SET TASK —
Return each of these items with its wording unchanged, every one of them, from top to bottom.

SOURCE DATA —
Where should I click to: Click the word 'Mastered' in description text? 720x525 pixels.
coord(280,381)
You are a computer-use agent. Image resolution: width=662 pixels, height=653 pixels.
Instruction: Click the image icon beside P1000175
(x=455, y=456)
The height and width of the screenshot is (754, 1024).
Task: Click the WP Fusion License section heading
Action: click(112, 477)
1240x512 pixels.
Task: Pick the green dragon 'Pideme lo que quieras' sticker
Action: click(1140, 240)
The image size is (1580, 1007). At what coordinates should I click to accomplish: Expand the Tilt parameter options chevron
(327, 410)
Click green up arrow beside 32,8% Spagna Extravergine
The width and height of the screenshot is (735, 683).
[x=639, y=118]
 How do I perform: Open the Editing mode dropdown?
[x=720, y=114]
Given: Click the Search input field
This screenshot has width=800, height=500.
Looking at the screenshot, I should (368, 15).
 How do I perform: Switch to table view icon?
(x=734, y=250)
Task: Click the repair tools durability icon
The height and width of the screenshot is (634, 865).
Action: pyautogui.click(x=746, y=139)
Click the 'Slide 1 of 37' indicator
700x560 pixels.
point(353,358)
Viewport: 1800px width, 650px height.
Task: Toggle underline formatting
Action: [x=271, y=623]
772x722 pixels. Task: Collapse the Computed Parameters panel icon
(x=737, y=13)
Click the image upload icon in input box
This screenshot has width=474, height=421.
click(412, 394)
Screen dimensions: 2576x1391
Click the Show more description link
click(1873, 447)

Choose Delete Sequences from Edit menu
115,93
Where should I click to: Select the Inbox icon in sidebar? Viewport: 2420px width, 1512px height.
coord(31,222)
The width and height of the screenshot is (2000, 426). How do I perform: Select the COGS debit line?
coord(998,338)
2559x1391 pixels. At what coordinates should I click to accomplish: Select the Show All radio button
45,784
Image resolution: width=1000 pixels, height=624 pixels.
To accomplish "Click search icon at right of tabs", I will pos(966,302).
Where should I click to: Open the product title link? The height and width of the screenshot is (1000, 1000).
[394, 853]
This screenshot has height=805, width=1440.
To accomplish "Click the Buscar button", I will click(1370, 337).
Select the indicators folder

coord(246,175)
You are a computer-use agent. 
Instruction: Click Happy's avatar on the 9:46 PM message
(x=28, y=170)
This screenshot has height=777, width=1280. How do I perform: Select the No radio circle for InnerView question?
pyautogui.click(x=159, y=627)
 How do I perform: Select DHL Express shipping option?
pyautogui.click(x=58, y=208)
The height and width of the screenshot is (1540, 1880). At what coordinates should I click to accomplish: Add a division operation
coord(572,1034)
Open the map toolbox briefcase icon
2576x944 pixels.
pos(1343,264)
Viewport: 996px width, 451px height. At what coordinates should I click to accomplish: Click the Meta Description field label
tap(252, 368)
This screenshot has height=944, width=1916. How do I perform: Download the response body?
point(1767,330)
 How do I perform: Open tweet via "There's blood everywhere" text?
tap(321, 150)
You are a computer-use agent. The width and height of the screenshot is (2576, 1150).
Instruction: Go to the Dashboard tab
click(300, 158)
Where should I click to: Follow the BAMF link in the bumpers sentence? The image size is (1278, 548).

ANSWER —
Where should I click to: Click the word 'Mastered' in description text? 720x525 pixels.
coord(280,381)
You are a computer-use agent. Image resolution: width=662 pixels, height=653 pixels.
Instruction: Click the image icon beside P1000175
(x=455, y=456)
The height and width of the screenshot is (754, 1024).
Task: Click the WP Fusion License section heading
Action: click(112, 477)
1240x512 pixels.
Task: Pick the green dragon 'Pideme lo que quieras' sticker
Action: click(1140, 240)
The image size is (1580, 1007). At what coordinates should I click to accomplish: Expand the Tilt parameter options chevron
(327, 410)
Click green up arrow beside 32,8% Spagna Extravergine
The width and height of the screenshot is (735, 683).
[x=639, y=118]
 How do I perform: Open the Editing mode dropdown?
[x=720, y=114]
Given: Click the Search input field
This screenshot has width=800, height=500.
Looking at the screenshot, I should (368, 15).
 How do I perform: Switch to table view icon?
(x=734, y=250)
Task: Click the repair tools durability icon
The height and width of the screenshot is (634, 865).
Action: pyautogui.click(x=746, y=139)
Click the 'Slide 1 of 37' indicator
700x560 pixels.
point(353,358)
Viewport: 1800px width, 650px height.
Task: Toggle underline formatting
Action: [x=271, y=623]
772x722 pixels. Task: Collapse the Computed Parameters panel icon
(x=737, y=13)
Click the image upload icon in input box
This screenshot has width=474, height=421.
click(412, 394)
Screen dimensions: 2576x1391
Click the Show more description link
click(1873, 447)

Choose Delete Sequences from Edit menu
115,93
Where should I click to: Select the Inbox icon in sidebar? Viewport: 2420px width, 1512px height.
coord(31,222)
The width and height of the screenshot is (2000, 426). How do I perform: Select the COGS debit line?
coord(998,338)
2559x1391 pixels. At what coordinates should I click to accomplish: Select the Show All radio button
45,784
Image resolution: width=1000 pixels, height=624 pixels.
To accomplish "Click search icon at right of tabs", I will pos(966,302).
Where should I click to: Open the product title link? The height and width of the screenshot is (1000, 1000).
[394, 853]
This screenshot has height=805, width=1440.
To accomplish "Click the Buscar button", I will click(1370, 337).
Select the indicators folder

coord(246,175)
You are a computer-use agent. 
Instruction: Click Happy's avatar on the 9:46 PM message
(x=28, y=170)
This screenshot has height=777, width=1280. How do I perform: Select the No radio circle for InnerView question?
pyautogui.click(x=159, y=627)
 How do I perform: Select DHL Express shipping option?
pyautogui.click(x=58, y=208)
The height and width of the screenshot is (1540, 1880). At what coordinates should I click to accomplish: Add a division operation
coord(572,1034)
Open the map toolbox briefcase icon
2576x944 pixels.
pos(1343,264)
Viewport: 996px width, 451px height. At what coordinates should I click to accomplish: Click the Meta Description field label
tap(252, 368)
This screenshot has height=944, width=1916. How do I perform: Download the response body?
point(1767,330)
 How do I perform: Open tweet via "There's blood everywhere" text?
tap(321, 150)
You are a computer-use agent. The width and height of the screenshot is (2576, 1150).
Instruction: Go to the Dashboard tab
click(300, 158)
Where should I click to: Follow the BAMF link in the bumpers sentence? The image size is (1278, 548).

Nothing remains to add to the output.